Doch nicht nur am städtischen Gymnasium wird in den Ferien fleißig gewerkelt. Insgesamt rund 850.000 Euro fließen in die Sanierung der Eschweiler Schulen. Das fängt bei kleineren Schönheitsreparaturen an: So erhält etwa die Grundschule in Weisweiler neue Sanitäranlagen. In der Grundschule Dürwiß müssen noch Restarbeiten in der Turnhalle fertiggestellt werden, dort wird auch eine kleine Bühne aufgebaut. Ein neues Dach bekommt die Grundschule in Eschweiler-Bohl.

Mehr einer Baustelle denn einer Turnhalle gleicht derzeit das Gebäude an der Lessingstraße. Weißer Staub wabert durch die Luft. Der Boden wurde komplett aus der Sporthalle herausgerissen.

Bessere Dämmung

„Das war nach 30 Jahren auch dringend nötig. Die Gebrauchsspuren waren natürlich immens”, sagt Horst Goldermann, Geschäftsführer von der APB Planungsgesellschaft. Er ist für die Maßnahme verantwortlich.

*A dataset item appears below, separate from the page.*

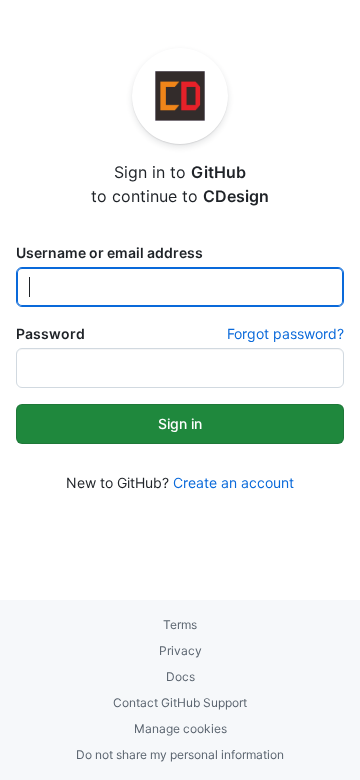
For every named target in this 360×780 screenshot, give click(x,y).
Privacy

300.000 Euro kostet der schmucke neue Boden, der verlegt und bei der Wiedereröffnung in Rot und Gelb erstrahlen wird. Der Belag ist zudem besser gedämmt als sein Vorgänger, da er auf einem Untergrund von dicken Styropor-Platten liegt. Insgesamt zehn Wochen hat Goldermann für die Verlegung der 1400 Quadratmeter Schwingboden veranschlagt. „Wir liegen sehr gut im Zeitplan”, sagt er. Erst ab dem 17. September ist somit wieder eine Nutzung der Halle möglich.

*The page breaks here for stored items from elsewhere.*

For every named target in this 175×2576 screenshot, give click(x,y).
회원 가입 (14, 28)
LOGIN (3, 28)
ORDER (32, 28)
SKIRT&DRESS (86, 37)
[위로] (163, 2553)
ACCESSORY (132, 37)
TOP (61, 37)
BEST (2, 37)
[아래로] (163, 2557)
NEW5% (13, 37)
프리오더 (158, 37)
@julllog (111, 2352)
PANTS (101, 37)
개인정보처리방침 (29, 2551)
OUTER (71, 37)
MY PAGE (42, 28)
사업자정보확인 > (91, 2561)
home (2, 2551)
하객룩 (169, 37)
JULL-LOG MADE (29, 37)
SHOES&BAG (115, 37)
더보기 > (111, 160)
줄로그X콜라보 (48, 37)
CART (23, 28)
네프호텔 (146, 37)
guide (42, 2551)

Ist der Boden erst einmal fertig, erhält die Sporthalle Ost noch ein weiteres Highlight: eine funkelnagelneue Tribüne. Sie soll Platz für 450 Zuschauer bieten. Neuer Standort wird direkt gegenüber den alten Zuschauerrängen sein. „Außerdem ist Bühne elektronisch verfahrbar”, sagt Goldermann, kann also je nach Bedarf ein- und ausgefahren werden.

Alle Baumaßnahmen, außer jene an der Sporthalle Ost, sollen innerhalb der Ferien abgeschlossen werden, so dass in den Schulen bald wieder nur die Köpfe rauchen werden.